• **Supplied records**:
-------

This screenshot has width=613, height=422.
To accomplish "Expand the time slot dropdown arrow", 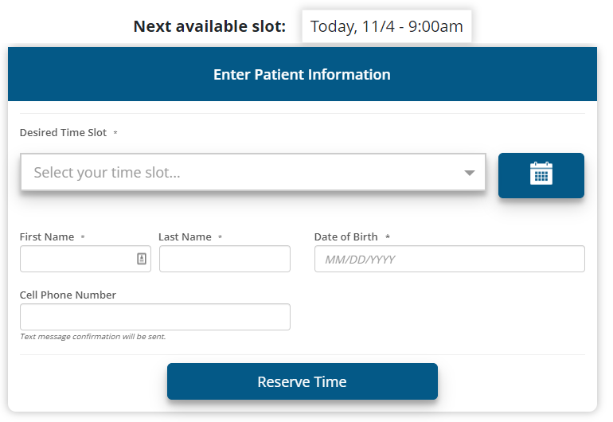I will pyautogui.click(x=470, y=173).
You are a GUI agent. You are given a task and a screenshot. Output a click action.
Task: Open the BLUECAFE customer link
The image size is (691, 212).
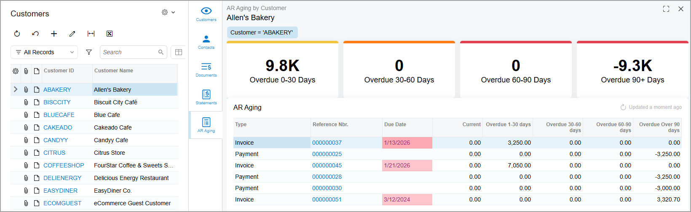point(59,115)
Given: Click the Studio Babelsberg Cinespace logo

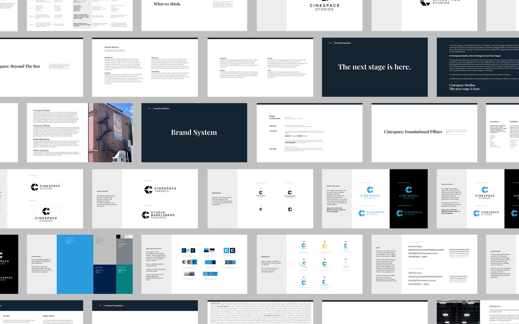Looking at the screenshot, I should pos(159,215).
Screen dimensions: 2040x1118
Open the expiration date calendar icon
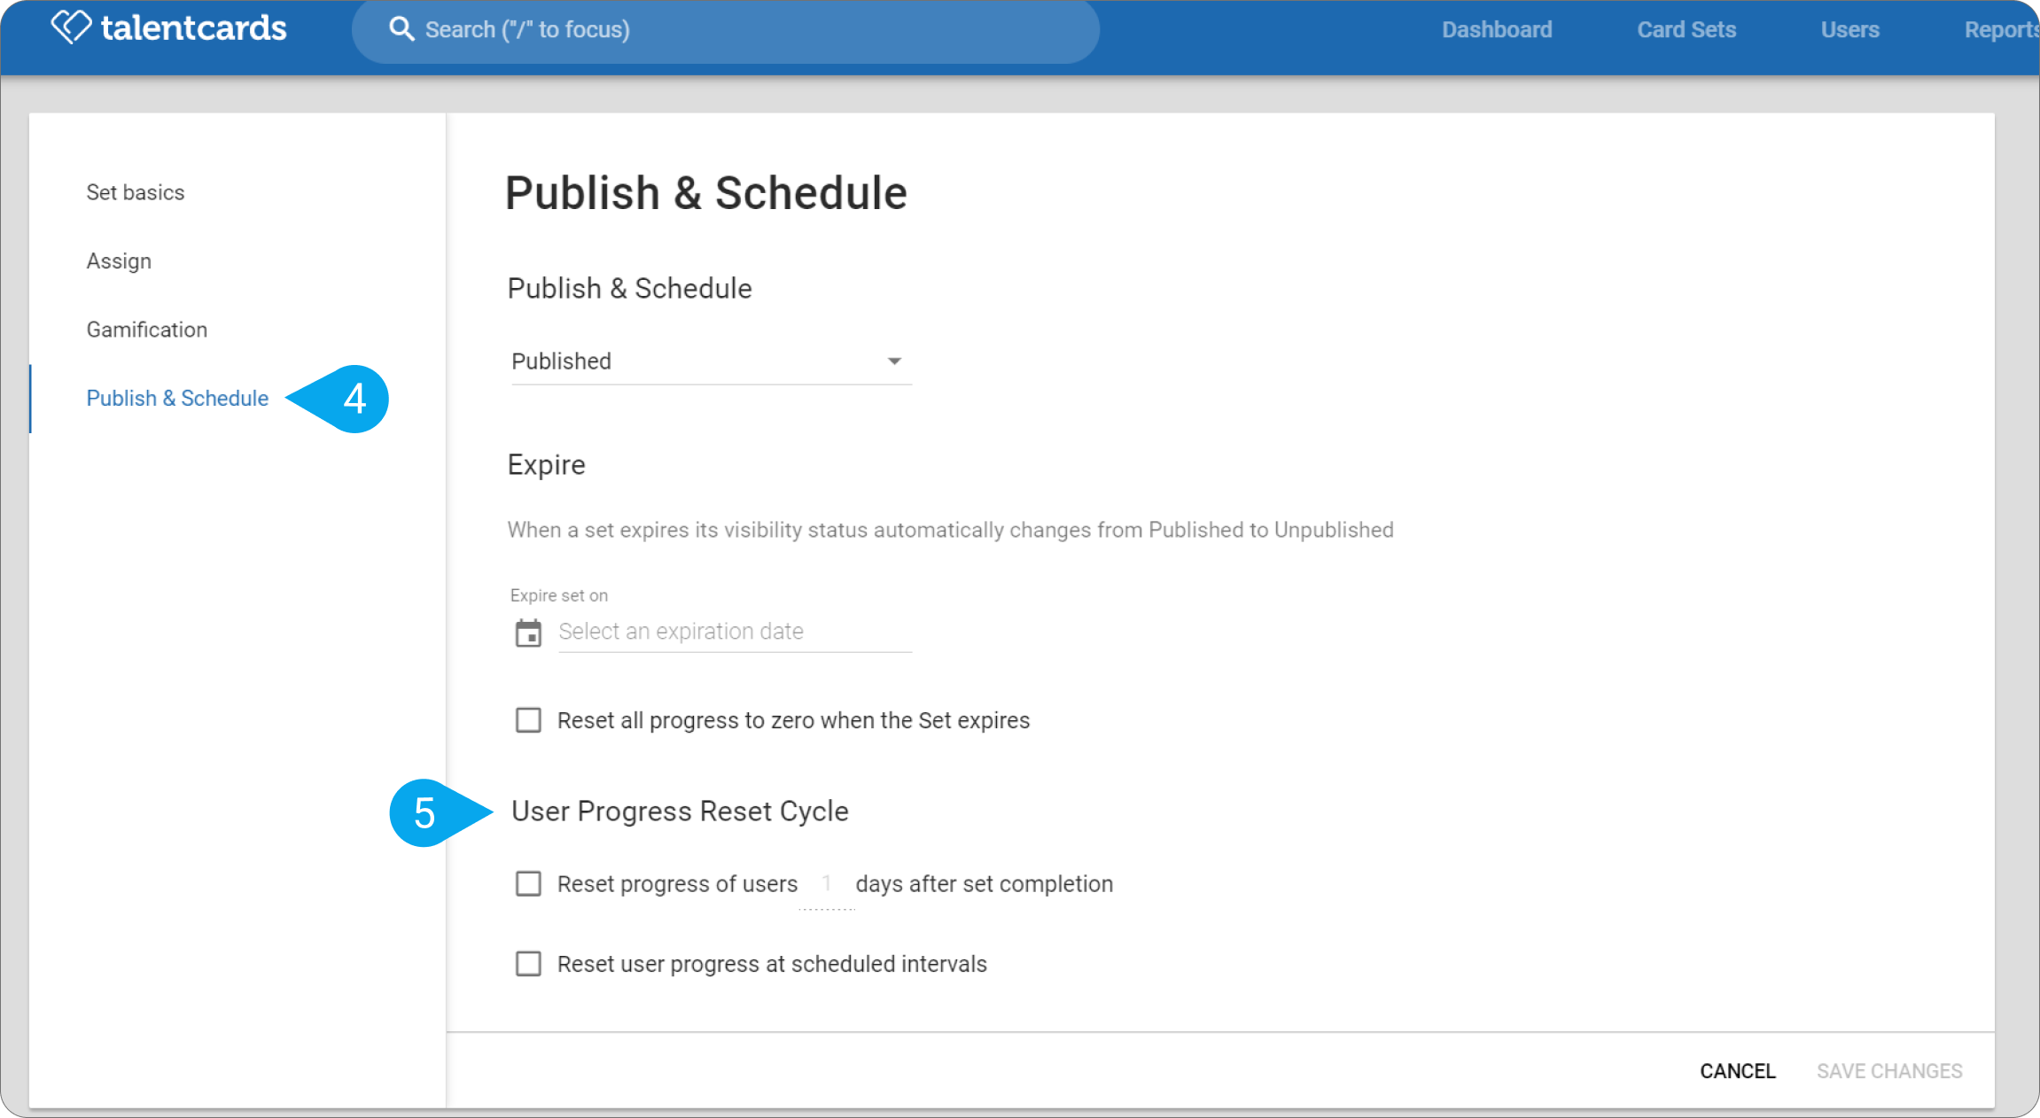pos(528,633)
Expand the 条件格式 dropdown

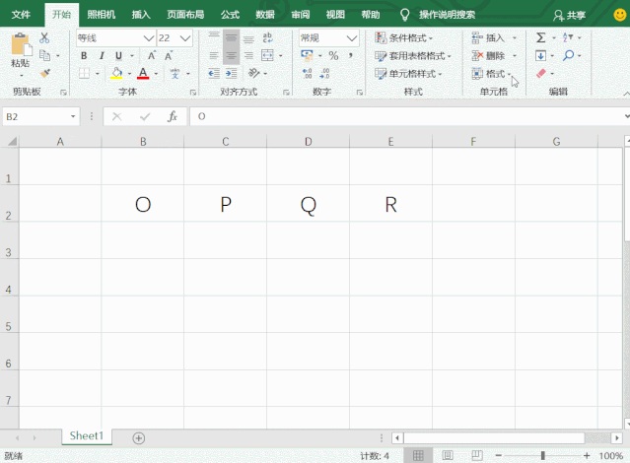pyautogui.click(x=410, y=37)

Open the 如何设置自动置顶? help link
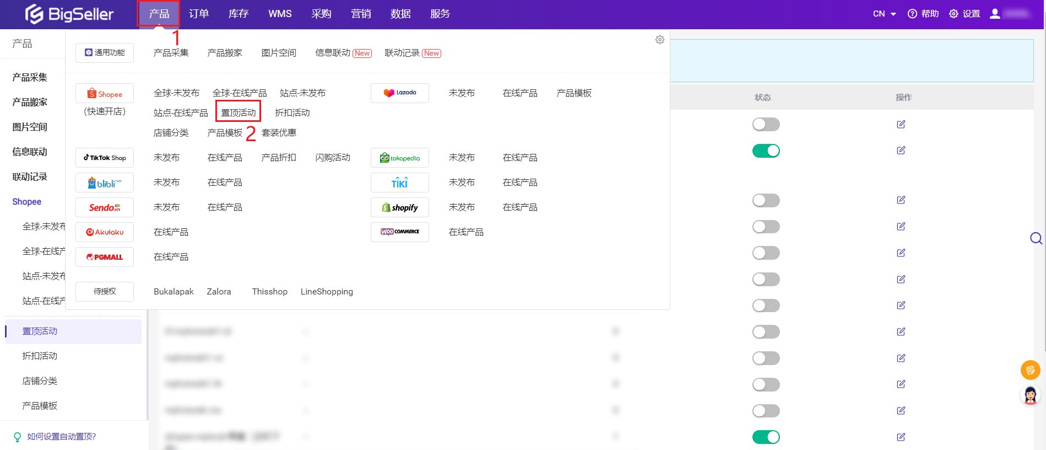(x=61, y=437)
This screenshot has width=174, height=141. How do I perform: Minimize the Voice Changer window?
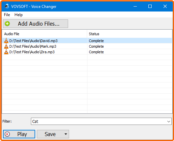[x=135, y=6]
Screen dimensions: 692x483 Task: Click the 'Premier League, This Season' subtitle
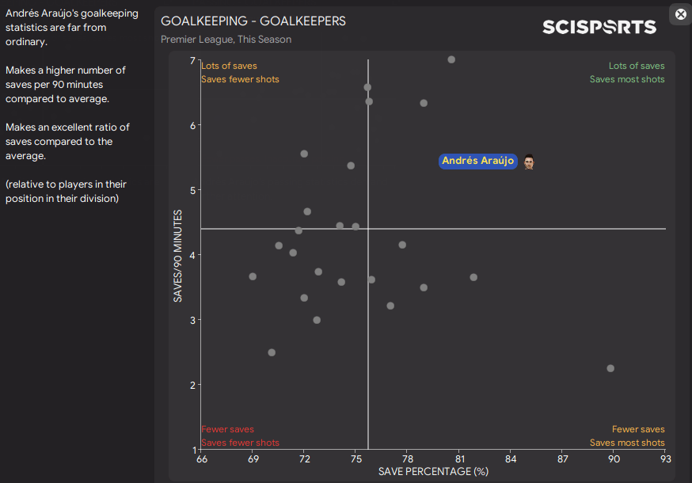coord(226,39)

-------

• **Exercise goal**: Beginning with the line that contains "This screenshot has width=174, height=141." in the data above, please copy each line exactly until the last line, both ends included, skipping any pictures.

• **The answer**:
This screenshot has width=174, height=141. How do I perform: Minimize the Voice Changer window?
[x=135, y=6]
Screen dimensions: 692x483 Task: Click the 'Premier League, This Season' subtitle
coord(226,39)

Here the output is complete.